Neural networks that incorporate higher-order spectral features to capture nonlinear signal interactions.
Bispectral Neural Networks (BNNs) are a specialized class of neural architectures that integrate bispectral analysis directly into the learning pipeline. The bispectrum is a higher-order spectral representation that characterizes the statistical dependencies between triplets of frequency components in a signal. Unlike the standard power spectrum, which discards phase information, the bispectrum preserves phase relationships and captures nonlinear interactions — making it sensitive to non-Gaussian structure that conventional spectral methods miss entirely. BNNs exploit this richer representation by feeding bispectral features into neural network layers, either as preprocessed inputs or through learned bispectral transformations embedded within the architecture itself.
The core mechanism involves computing the bispectrum of an input signal — typically via the Fourier transform of the third-order cumulant — and using the resulting two-dimensional frequency map as a feature space. Neural network components then learn discriminative patterns within this space, effectively combining the statistical expressiveness of higher-order analysis with the representational power of deep learning. This hybrid approach allows the model to detect subtle phase couplings, harmonic relationships, and nonlinear resonances that would be invisible to networks operating on raw signals or standard spectral features alone.
BNNs have found practical application in domains where signals exhibit complex, non-Gaussian, or nonstationary behavior. In biomedical signal processing, they have been applied to EEG and ECG analysis, where nonlinear neural dynamics produce characteristic bispectral signatures. In mechanical fault detection, bispectral features reveal gear mesh interactions and bearing defects that linear methods overlook. Communications and radar signal classification have also benefited, as bispectral representations are inherently robust to additive Gaussian noise, which contributes zero to the bispectrum by definition.

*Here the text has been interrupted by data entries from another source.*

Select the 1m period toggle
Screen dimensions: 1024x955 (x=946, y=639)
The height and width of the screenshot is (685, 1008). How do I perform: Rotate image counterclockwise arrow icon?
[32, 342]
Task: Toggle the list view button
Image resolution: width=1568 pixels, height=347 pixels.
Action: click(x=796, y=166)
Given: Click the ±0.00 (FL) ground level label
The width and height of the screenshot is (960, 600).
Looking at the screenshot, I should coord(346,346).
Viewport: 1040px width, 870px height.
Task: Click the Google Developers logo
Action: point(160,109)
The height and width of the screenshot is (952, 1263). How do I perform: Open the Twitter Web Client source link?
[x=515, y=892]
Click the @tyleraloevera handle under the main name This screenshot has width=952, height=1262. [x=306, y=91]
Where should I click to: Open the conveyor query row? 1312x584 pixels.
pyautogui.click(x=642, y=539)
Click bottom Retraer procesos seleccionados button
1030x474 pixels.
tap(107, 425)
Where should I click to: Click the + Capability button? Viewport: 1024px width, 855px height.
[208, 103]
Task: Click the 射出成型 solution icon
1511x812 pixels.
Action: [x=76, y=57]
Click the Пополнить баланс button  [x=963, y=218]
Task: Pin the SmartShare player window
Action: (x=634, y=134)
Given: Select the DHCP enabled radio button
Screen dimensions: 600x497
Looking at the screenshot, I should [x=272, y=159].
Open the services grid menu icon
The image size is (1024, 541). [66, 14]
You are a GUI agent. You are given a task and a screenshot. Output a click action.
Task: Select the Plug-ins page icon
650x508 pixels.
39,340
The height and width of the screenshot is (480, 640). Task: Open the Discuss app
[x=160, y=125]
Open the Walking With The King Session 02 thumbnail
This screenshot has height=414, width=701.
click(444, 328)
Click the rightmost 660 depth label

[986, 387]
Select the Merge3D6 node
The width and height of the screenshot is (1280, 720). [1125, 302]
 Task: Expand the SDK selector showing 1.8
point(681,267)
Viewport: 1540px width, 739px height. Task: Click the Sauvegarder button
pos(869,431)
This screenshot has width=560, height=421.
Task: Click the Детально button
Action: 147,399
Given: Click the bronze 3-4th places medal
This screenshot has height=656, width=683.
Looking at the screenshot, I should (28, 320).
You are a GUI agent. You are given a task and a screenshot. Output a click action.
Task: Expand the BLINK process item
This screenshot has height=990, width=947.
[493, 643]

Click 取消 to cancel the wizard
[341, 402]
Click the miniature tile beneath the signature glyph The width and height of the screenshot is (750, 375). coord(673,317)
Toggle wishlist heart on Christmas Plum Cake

The relevance of bispectral methods to machine learning grew substantially in the late 2010s as researchers sought principled ways to inject domain-specific signal structure into neural architectures. BNNs represent a broader trend of physics- and signal-theory-informed deep learning, where mathematical properties of the problem domain are encoded into the model rather than left entirely to data-driven discovery. Their primary limitation is computational cost, as bispectrum estimation scales quadratically with frequency resolution, making efficient approximations an active area of research.